30mn52sec : QUESTION: Est-ce que c’est la preuve que Maud est un sujet psi?

30mn55sec : SONORE Caroline Watts: « Non, malheureusement ce n’est pas une preuve que Maud a des capacités psi! D’un simple point de vue statistique, elle avait une chance sur quatre de choisir la bonne cible. Nous ne pouvons rien conclure en une seule session. Dans ce cas ce qui est intéressant, c’est que Maud a aussi vu les leurres, mais pour convaincre des scientifiques et le monde extérieur à la parapsychologie qu’il s’agit bien d’un véritable phénomène, il faudrait conduire un grand nombre d’expériences. »

33mn45sec : commentaire : « Pour cette expérience, il a fallu développer un logiciel spécial qui, à terme, sera testé par plusieurs centaines de volontaires. La science est à ce prix. »

Bien évidemment, si la production l’avait permis, j’aurais aimé filmer pendant un an les 700 tests prévus par le protocole établi par la chaire de parapsychologie d’Edimbourg… Mais, de toute façon, comme je le dis clairement dans le commentaire de présentation du film, mon propos n’est pas de prouver l’existence des « capacités psi », mais de montrer comment les scientifiques travaillent sur ces objets d’investigation et quels outils ils développent pour mener leurs travaux. A ce sujet, je vous rappelle que l’Association de parapsychologie fait partie, depuis 1969, de l’American Association for the Advancement of Science, qui coiffe tout l’establishment scientifique aux Etats Unis, et qui publie la revue de référence Science.

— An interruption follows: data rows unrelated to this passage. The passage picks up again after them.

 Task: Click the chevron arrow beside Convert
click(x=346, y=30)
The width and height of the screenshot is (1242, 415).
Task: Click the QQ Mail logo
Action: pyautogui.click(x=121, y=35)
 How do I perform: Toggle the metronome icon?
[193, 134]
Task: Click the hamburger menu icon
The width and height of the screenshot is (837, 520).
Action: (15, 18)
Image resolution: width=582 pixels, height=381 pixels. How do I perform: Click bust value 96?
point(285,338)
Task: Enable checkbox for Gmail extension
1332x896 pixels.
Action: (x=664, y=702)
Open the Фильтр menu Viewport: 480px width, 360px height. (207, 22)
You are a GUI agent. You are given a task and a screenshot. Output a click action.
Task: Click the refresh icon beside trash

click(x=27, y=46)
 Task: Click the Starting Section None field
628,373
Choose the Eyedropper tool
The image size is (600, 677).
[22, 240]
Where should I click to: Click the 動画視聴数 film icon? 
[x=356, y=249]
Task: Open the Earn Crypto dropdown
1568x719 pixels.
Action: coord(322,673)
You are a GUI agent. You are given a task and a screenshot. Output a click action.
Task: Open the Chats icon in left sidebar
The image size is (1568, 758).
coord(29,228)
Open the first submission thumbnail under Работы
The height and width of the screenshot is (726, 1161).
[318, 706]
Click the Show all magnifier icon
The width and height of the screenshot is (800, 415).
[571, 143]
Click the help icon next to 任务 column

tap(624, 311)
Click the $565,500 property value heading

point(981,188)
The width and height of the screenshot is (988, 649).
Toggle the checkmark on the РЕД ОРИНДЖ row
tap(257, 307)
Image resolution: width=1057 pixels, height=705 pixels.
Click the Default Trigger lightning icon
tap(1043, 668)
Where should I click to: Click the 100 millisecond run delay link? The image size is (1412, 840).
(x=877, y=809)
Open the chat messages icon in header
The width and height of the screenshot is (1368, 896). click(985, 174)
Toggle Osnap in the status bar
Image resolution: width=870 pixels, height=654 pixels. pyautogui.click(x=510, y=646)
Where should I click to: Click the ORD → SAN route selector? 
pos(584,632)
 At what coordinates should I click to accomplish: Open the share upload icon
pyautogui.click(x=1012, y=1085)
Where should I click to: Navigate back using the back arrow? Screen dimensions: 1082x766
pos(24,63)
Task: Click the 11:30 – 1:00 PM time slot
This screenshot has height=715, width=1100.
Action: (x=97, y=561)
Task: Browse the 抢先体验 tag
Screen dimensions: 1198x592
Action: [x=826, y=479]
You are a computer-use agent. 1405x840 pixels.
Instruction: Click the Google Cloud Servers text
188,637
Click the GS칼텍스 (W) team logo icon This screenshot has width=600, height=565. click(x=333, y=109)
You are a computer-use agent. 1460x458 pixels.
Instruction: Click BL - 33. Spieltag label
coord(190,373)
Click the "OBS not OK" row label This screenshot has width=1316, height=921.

– Fiabilité des mesures effectuées : No comment, sauf à supposer que les mesures effectuées par les différents chercheurs du film sont bidonnées, et que par exemple, le jury du Collège de France qui a remis son doctorat de Médecine au Dr. Péoc’h n’a pas su évaluer la rigueur des études qu’il a menées…

Je trouve tout cela finalement fort affligeant, et ne peux que vous inviter à lire mon livre « Science et paranormal », que j’ai publié aux Editions du Chêne, et dont Science et vie, repaire bien connu de farfelus, disait « un fascinant périple qui invite à transcender la séparation opérée par la pensée occidentale entre matière et esprit » (Numéro 1025, février 2003). En attendant, estimant que votre article déforme le contenu de mon film et met en doute ma rigueur professionnelle, je vous demande la publication d’ un droit de réponse dans les conditions et délais prévus par les textes.